There was a time in the not too distant past—say, nine months ago—when the Turing test seemed like a pretty stringent detector of machine intelligence. Chances are you’re familiar with how it works: Human judges hold text conversations with two hidden interlocutors, one human and one computer, and try to determine which is which. If the computer manages to fool at least 30 percent of the judges, it passes the test and is pronounced capable of thought.
For 70 years, it was hard to imagine how a computer could pass the test without possessing what AI researchers now call artificial general intelligence, the entire range of human intellectual capacities. Then along came large language models such as GPT and Bard, and the Turing test suddenly began seeming strangely outmoded. OK, sure, a casual user today might admit with a shrug, GPT-4 might very well pass a Turing test if you asked it to impersonate a human. But so what? LLMs lack long-term memory, the capacity to form relationships, and a litany of other human capabilities. They clearly have some way to go before we’re ready to start befriending them, hiring them, and electing them to public office.
And yeah, maybe the test does feel a little empty now. But it was never merely a pass/fail benchmark. Its creator, Alan Turing, a gay man sentenced in his time to chemical castration, based his test on an ethos of radical inclusivity: The gap between genuine intelligence and a fully convincing imitation of intelligence is only as wide as our own prejudice. When a computer provokes real human responses in us—engaging our intellect, our amazement, our gratitude, our empathy, even our fear—that is more than empty mimicry.
So maybe we need a new test: the Actual Alan Turing Test. Bring the historical Alan Turing, father of modern computing—a tall, fit, somewhat awkward man with straight dark hair, loved by colleagues for his childlike curiosity and playful humor, personally responsible for saving an estimated 14 million lives in World War II by cracking the Nazi Enigma code, subsequently persecuted so severely by England for his homosexuality that it may have led to his suicide—into a comfortable laboratory room with an open MacBook sitting on the desk. Explain that what he sees before him is merely an enormously glorified incarnation of what is now widely known by computer scientists as a “Turing machine.” Give him a second or two to really take that in, maybe offering a word of thanks for completely transforming our world. Then hand him a stack of research papers on artificial neural networks and LLMs, give him access to GPT’s source code, open up a ChatGPT prompt window—or, better yet, a Bing-before-all-the-sanitizing window—and set him loose.

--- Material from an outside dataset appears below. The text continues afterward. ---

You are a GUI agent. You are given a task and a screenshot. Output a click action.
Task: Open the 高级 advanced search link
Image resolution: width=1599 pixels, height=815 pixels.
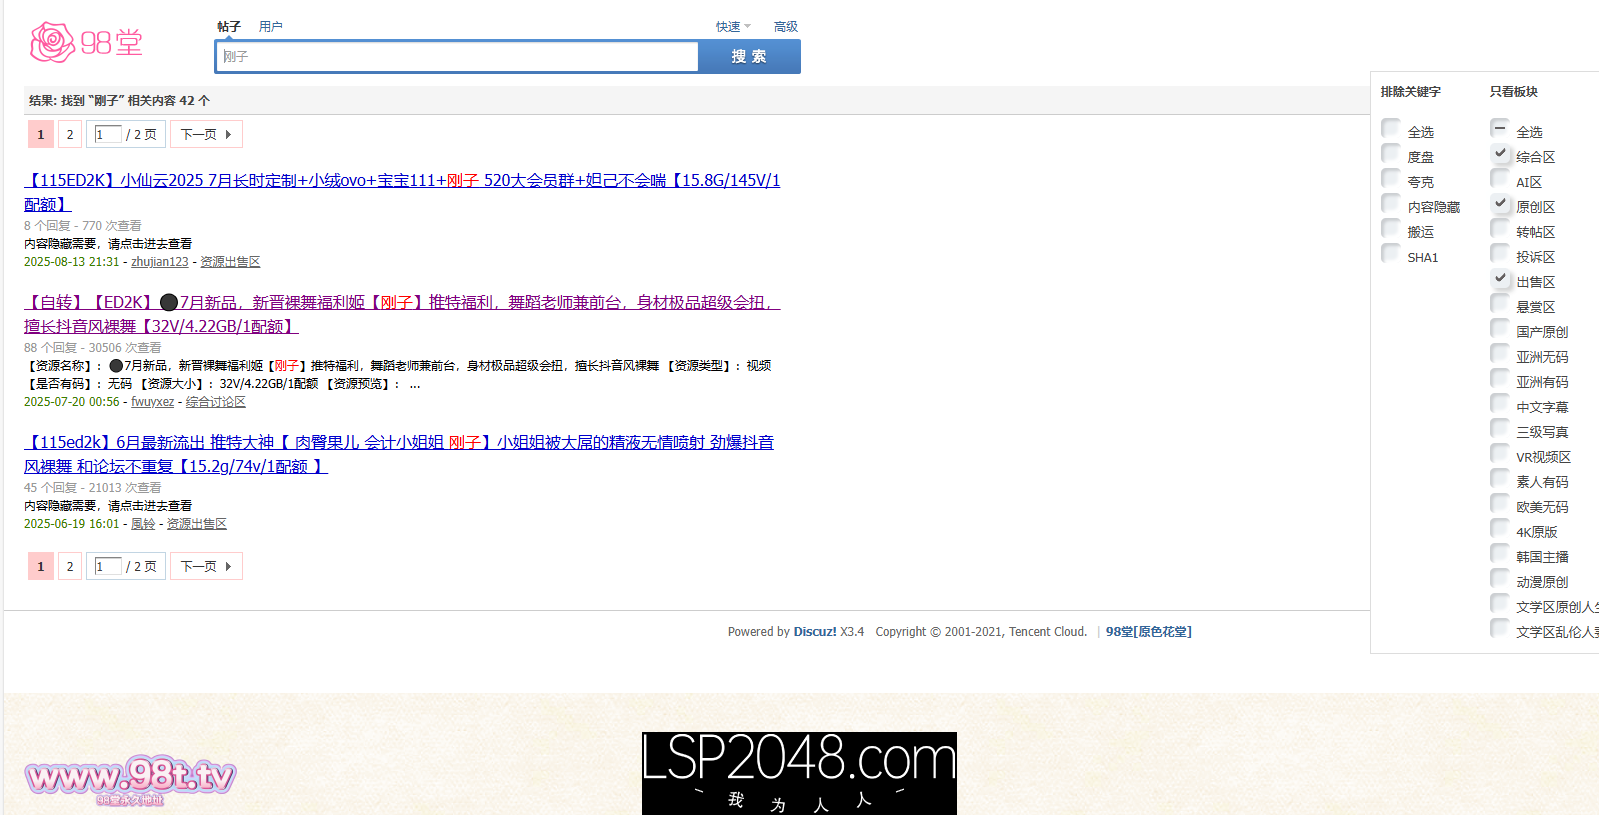point(785,27)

Imagine Alan Turing initiating a light conversation about long-distance running, World War II historiography, and the theory of computation. Imagine him seeing the realization of all his wildest, most ridiculed speculations scrolling with uncanny speed down the screen. Imagine him asking GPT to solve elementary calculus problems, to infer what human beings might be thinking in various real-world scenarios, to explore complex moral dilemmas, to offer marital counseling and legal advice and an argument for the possibility of machine consciousness—skills which, you inform Turing, have all emerged spontaneously in GPT without any explicit direction by its creators. Imagine him experiencing that little cognitive-emotional lurch that so many of us have now felt: Hello, other mind.
A thinker as deep as Turing would not be blind to GPT’s limitations. As a victim of profound homophobia, he would probably be alert to the dangers of implicit bias encoded in GPT’s training data. It would be apparent to him that despite GPT’s astonishing breadth of knowledge, its creativity and critical reasoning skills are on par with a diligent undergraduate’s at best. And he would certainly recognize that this undergraduate suffers from severe anterograde amnesia, unable to form new relationships or memories beyond its intensive education. But still: Imagine the scale of Turing’s wonder. The computational entity on the laptop in front of him is, in a very real sense, his intellectual child—and ours. Appreciating intelligence in our children as they grow and develop is always, in the end, an act of wonder, and of love. The Actual Alan Turing Test is not a test of AI at all. It is a test of us humans. Are we passing—or failing?